• **Short problem**:
Reproduce every line of the items below word for word, omitting the pictures.

(Records from a data collection)
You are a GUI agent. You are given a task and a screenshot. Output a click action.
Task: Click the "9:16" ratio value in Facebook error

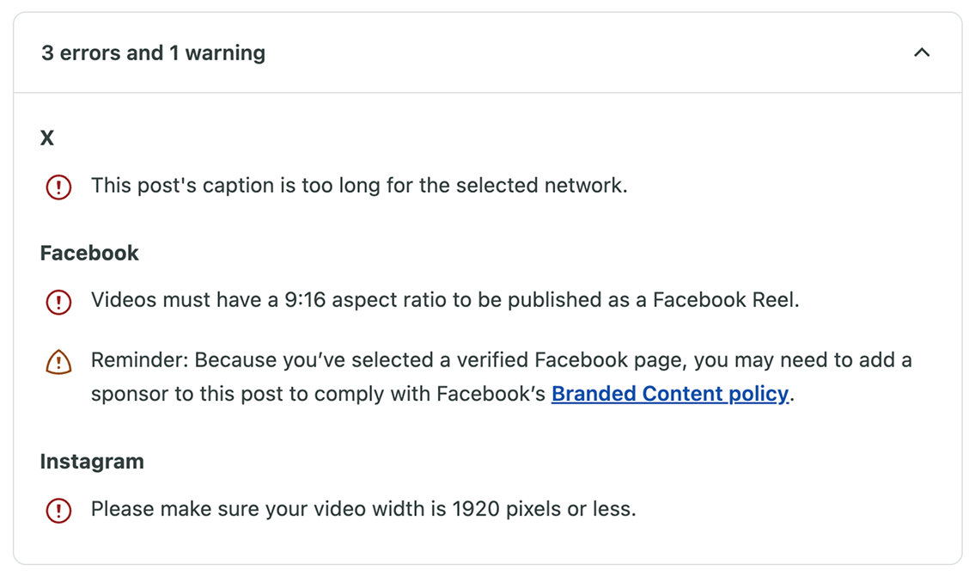[x=305, y=301]
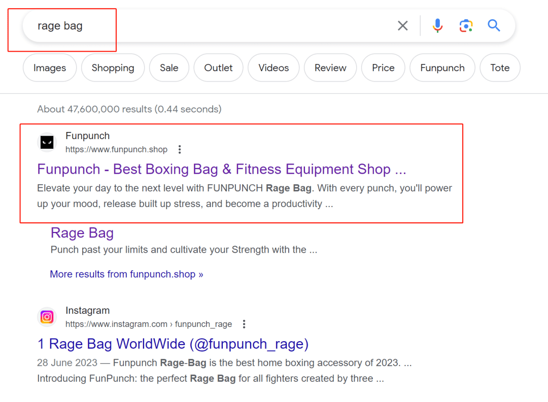Choose the Price filter chip
The width and height of the screenshot is (548, 402).
(x=383, y=68)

• **Task result**:
You are a GUI agent. You are given a task and a screenshot. Output a click action.
Task: Click the "9:16" ratio value in Facebook error

[x=305, y=301]
Choose the Price filter chip
The width and height of the screenshot is (548, 402).
(x=383, y=68)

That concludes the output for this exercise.